Pre-Christian is the dark ages - darkness, but with shafts of light penetrating it. As you progress upwards through the building due east, the windows get bigger. The medieval church is like a crypt, with precious objects shown in a low light against stone and natural concrete. At the Reform stage the sky begins to be seen. and you enter the west-facing room where the Age of Enlightenment is bathed in natural light.

The curator for the 1100-1707 period, George Dalgleish, explains that showing things in an honest way to Braveheart filmgoers means they can experience a great chunk of history in a real life context - every bit as exacting as Disney, but with more integrity

When it comes to the Industrial Revolution - when the Scots had more interesting things to do than fight with the English - the space opens out, and is highly vertical and lit overhead. There are gigantic steam engines, and to celebrate the moment when water becomes steam, the structure of the building is revealed: columns emerge. In the middle is a real-life, cruck frame house with its peat roof insulated with bundles of heather.

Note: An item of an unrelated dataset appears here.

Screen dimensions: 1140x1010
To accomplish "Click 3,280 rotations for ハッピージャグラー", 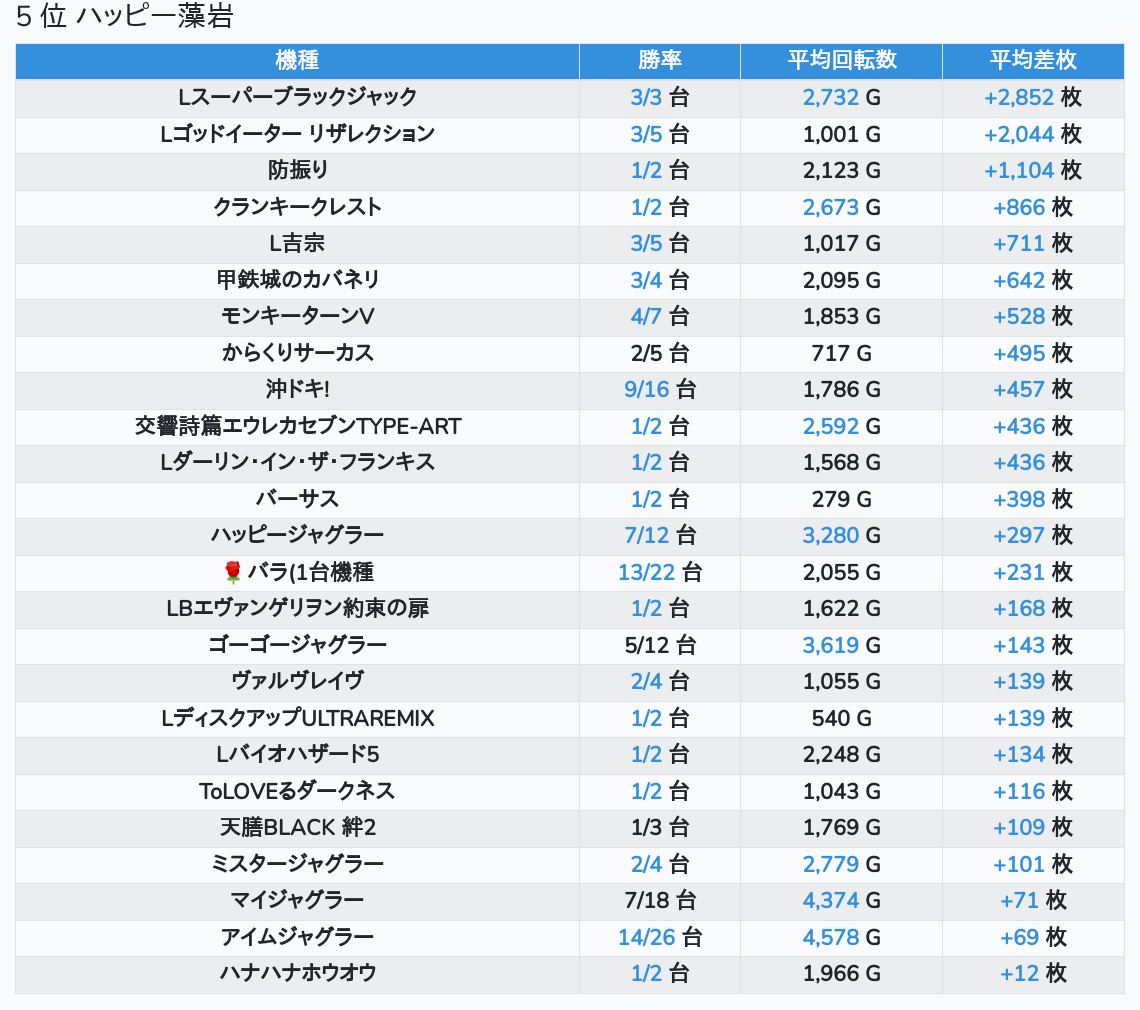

Among the grinding cement mixers, and in a slipstream of sparks from welders, these bunches of heather fumigated to get rid of any "wee slikit timorous beesties" are a surprising reminder of the effectiveness of building materials of the pastand also of the egalitarianism of the museum collection. A fragment of the panelled, painted walls from an Edinburgh house from the Age of Enlightenment, when economist Adam Smith and philosopher David Hulme were changing the way we thought, is built into the wall.

At the top of the building in the 20th century gallery the interior is flooded with light. It contains rather banal items like electric blankets and milk bottles, selected by the public who were invited to submit ideas for what should be in this temporary display. Museum director Mark Jones also asked people to select things they couldn't live without. Tony Blair chose an electric guitar. Sean Connery chose a piece from the Declaration of Arbroath from 1320, the bit where Scotland will never yield to English domination.

Jones singles out the camera - "compromising our way of seeing things" - and the motor car, neither of which he sees as progress. Nor does he see progress itself as necessarily desirable. In blaming the car for the way in which roads carved up cities, and communities, Jones shares Benson's vision. In their own ways they both believe that technology separates us from natural and immediate experience. That must be why between them they have created the finest museum this century.

What makes the celebration of Scotland's culture and heritage so profoundly poignant is that Benson & Forsyth have not been shortlisted to design the Scottish Parliament. They were in there for the first jump-off but didn't make the final round. The five who did are Richard Meier, straight from the Getty Museum in San Francisco; Enric Miralles y Moya, who reminds us (and the Secretary of State for Scotland, Donald Dewar) with his Catalan nationality that were there to be a national assembly in Catalonia it would be unthinkable not to have invited a Catalan to participate; Rafael Vinoly, who built a billion-pound Tokyo forum; Denton Corker Marshall from Australia, which is a bit out of the way, and Michael Wilford, the winner of this year's Stirling prize.

The Scottish Office have missed a very important opportunity to get a building that will not lend itself to superficial imagery. The Benson & Forsyth museum illustrates the value of separateness and what flows from that. It's not nationalism so much as national pride.